- Data for review:
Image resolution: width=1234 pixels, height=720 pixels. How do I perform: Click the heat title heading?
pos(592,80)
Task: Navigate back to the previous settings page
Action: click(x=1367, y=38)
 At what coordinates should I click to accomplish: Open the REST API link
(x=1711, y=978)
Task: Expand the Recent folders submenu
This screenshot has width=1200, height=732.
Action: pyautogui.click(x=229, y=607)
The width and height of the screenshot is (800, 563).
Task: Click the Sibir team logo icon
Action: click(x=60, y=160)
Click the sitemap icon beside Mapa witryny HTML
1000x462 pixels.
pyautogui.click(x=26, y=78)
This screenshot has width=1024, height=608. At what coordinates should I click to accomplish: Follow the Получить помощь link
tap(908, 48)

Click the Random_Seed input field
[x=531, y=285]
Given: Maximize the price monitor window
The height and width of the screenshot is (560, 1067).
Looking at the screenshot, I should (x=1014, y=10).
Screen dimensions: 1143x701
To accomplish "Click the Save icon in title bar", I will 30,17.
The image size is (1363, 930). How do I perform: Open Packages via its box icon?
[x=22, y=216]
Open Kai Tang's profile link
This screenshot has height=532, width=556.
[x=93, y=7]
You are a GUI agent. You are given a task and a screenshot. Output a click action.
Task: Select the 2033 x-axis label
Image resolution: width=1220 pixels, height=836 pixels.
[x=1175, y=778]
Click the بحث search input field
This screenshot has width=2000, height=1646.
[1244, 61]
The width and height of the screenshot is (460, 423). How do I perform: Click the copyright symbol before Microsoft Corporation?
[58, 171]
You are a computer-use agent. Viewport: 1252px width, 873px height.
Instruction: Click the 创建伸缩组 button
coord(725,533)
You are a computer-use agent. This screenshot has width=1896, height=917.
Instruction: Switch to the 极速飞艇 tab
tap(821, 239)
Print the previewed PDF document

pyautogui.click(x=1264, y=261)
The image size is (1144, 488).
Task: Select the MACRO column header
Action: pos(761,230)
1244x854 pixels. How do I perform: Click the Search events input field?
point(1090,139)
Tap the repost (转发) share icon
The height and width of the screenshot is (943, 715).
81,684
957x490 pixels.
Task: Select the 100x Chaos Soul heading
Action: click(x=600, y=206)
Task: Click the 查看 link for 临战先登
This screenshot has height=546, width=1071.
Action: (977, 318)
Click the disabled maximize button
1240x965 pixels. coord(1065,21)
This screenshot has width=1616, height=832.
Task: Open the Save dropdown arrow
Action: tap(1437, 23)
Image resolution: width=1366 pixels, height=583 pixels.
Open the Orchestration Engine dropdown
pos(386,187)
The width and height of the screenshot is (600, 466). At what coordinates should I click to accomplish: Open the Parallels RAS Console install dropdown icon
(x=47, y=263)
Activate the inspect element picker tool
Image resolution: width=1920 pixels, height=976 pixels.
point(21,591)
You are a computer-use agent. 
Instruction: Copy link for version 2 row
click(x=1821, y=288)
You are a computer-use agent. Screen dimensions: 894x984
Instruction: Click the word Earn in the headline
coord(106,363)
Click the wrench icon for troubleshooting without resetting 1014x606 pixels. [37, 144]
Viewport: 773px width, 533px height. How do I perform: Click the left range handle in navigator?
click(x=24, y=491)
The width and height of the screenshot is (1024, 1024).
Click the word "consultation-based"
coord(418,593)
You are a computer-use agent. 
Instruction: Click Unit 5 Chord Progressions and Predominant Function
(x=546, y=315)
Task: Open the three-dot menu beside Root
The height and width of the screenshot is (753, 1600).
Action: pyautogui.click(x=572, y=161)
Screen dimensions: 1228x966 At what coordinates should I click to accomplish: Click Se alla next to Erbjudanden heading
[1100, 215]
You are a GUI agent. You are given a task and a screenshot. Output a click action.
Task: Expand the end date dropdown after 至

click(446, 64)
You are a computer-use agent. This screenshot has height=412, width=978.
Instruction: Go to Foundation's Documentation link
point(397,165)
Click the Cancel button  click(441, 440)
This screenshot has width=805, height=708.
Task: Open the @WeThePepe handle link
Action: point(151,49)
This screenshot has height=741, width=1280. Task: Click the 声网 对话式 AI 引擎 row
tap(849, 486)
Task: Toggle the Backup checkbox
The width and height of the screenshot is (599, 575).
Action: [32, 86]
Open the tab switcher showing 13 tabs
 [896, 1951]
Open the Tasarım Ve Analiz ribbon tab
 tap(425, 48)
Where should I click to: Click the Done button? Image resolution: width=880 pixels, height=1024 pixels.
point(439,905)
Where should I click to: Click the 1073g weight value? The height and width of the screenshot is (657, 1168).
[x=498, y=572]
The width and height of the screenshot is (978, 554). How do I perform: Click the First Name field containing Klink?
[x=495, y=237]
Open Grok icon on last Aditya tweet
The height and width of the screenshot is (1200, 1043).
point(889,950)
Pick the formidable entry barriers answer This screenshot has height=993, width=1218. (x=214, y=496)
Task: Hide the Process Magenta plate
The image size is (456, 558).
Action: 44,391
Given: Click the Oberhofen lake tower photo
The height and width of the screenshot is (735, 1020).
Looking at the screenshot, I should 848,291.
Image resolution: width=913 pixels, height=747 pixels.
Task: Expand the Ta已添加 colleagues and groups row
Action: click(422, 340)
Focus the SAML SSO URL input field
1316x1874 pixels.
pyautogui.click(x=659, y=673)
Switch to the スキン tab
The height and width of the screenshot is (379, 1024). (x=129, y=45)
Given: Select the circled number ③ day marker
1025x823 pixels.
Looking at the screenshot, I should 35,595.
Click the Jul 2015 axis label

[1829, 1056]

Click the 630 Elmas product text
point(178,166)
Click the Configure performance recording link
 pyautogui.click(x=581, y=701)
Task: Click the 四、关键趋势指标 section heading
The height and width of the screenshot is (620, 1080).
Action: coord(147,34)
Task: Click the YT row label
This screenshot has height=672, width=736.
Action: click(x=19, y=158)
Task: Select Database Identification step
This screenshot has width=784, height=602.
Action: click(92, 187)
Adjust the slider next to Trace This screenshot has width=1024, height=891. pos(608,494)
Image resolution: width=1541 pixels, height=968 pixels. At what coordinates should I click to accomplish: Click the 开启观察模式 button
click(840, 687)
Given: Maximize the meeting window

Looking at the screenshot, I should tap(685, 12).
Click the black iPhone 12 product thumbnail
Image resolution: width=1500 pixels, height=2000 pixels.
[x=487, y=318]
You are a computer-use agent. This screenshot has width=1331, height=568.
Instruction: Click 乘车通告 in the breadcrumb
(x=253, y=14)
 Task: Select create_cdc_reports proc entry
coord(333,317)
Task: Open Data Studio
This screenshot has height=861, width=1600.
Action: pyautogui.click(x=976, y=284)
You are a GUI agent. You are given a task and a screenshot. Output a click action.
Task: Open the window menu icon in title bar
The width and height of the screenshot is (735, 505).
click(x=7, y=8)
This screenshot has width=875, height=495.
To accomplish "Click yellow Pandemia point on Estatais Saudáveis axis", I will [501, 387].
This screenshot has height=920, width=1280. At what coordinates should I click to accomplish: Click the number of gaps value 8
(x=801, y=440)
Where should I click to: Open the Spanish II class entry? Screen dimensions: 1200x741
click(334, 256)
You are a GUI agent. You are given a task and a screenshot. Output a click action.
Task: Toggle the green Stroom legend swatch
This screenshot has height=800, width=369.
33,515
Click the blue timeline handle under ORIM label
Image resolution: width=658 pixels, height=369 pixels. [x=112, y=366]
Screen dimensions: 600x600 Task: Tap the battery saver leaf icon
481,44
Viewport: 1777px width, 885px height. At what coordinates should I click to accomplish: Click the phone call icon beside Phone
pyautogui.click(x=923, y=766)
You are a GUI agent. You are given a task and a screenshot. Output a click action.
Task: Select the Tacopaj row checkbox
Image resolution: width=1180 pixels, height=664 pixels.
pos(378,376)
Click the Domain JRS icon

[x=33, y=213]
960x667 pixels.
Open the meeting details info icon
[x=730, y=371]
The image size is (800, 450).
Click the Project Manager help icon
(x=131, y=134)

- What is expected:
From the records above, repeat exactly the lines from the one with "This screenshot has height=546, width=1071." through the one with "The width and height of the screenshot is (1024, 1024).", both included.

- Your response:
This screenshot has height=546, width=1071.
Action: (977, 318)
Click the disabled maximize button
1240x965 pixels. coord(1065,21)
This screenshot has width=1616, height=832.
Task: Open the Save dropdown arrow
Action: tap(1437, 23)
Image resolution: width=1366 pixels, height=583 pixels.
Open the Orchestration Engine dropdown
pos(386,187)
The width and height of the screenshot is (600, 466). At what coordinates should I click to accomplish: Open the Parallels RAS Console install dropdown icon
(x=47, y=263)
Activate the inspect element picker tool
Image resolution: width=1920 pixels, height=976 pixels.
point(21,591)
You are a computer-use agent. 
Instruction: Copy link for version 2 row
click(x=1821, y=288)
You are a computer-use agent. Screen dimensions: 894x984
Instruction: Click the word Earn in the headline
coord(106,363)
Click the wrench icon for troubleshooting without resetting 1014x606 pixels. [37, 144]
Viewport: 773px width, 533px height. How do I perform: Click the left range handle in navigator?
click(x=24, y=491)
The width and height of the screenshot is (1024, 1024).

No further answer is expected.